*Given passage*
* * * * *
The reason there are ATM fees is because so many individuals have more month than money that the traditional banking model doesn’t work, where if you leave excess balances, the banks can invest those and keep the interest and pay you a little bit in terms of the money that’s been deposited in the account. But if you have money that’s coming in and out and the banks don’t have an opportunity to invest those excess balances to make a little bit of something to cover the cost of offering that checking account, they then turn around and say, “Okay, we’re going to have to charge you overdraft fees, or we’re going to have to charge you ATM fees,” which is part of the reason we get to that $40,000 number we talked about. 

MoCaFi is very focused on making sure that people can open up accounts that don’t have monthly minimums. They don’t have fees to open up a big account. We’ve turned stores like 7-Eleven, Walmart, Walgreens, and CVS into bank branches where people can deposit cash into their accounts for free. We have ATMs in those stores that are free, and we also have partnerships with Wells and Citibank, where if you take a MoCaFi card and go to any of those places, you can take money out of the ATM for free. 

The final thing we do, we do lots of things. We have check deposits. You can take a picture of your check and have instant access to those funds, so you shouldn’t have to go to a check casher. We also take rent payments and report those to the credit bureaus. I was inspired by that concept a couple of years ago. Experian did an analysis where they went to New York City Housing Authority residents and said, “Hey, what would the impact be on your credit score if we took a rent and made it a part of the credit score?” 

What they found is that over 90% of the people, in a study of 2,000-3,000 people, 90% of the participants saw some increase in their credit score—15, 20, 30, 50 points, which is significant. The other thing that they found is that 25% of those individuals who were thin-to-no credit file, where there just wasn’t enough data to figure out what the credit score should be for that individual, 25% of those individuals who started as thin-to-no credit file, once you added rent, became 700 credit score or better. It’s compelling that an individual who goes from a thin-to-no credit score, who is not eligible for certain products, now you add the ability to capture their behavior.
* * * * *
*Data shown*
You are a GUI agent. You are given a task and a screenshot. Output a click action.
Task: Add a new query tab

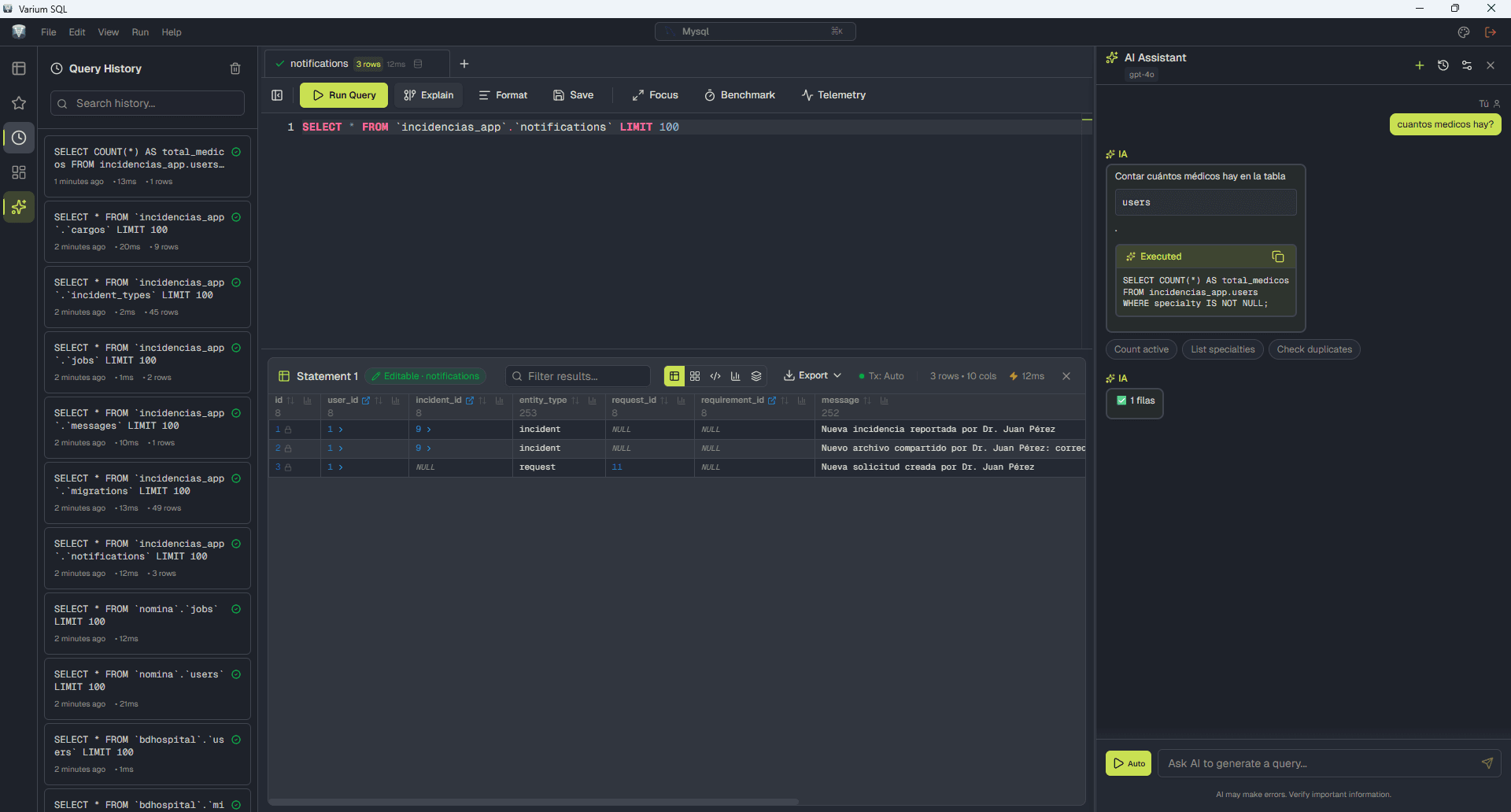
* * * * *
*To-do list*
A. Answer each question from the MoCaFi passage:
(i) Which stores does MoCaFi say it has turned into bank branches?
(ii) With which banks does MoCaFi have partnerships for free ATM withdrawals?
(iii) What percentage of the individuals who started with a thin-to-no credit file reached a credit score of 700 or better once rent was added?
B. According to the MoCaFi passage, why do banks charge ATM fees or overdraft fees?
The lines are not required for this work.

*Written answers*
A.
(i) 7-Eleven, Walmart, Walgreens, and CVS.
(ii) Wells and Citibank.
(iii) 25%.

B. Banks traditionally invest the excess balances customers leave in their accounts. This covers the cost of offering a checking account. When money comes in and goes out without leaving such balances, banks cannot make anything from investing them, so they charge overdraft or ATM fees instead.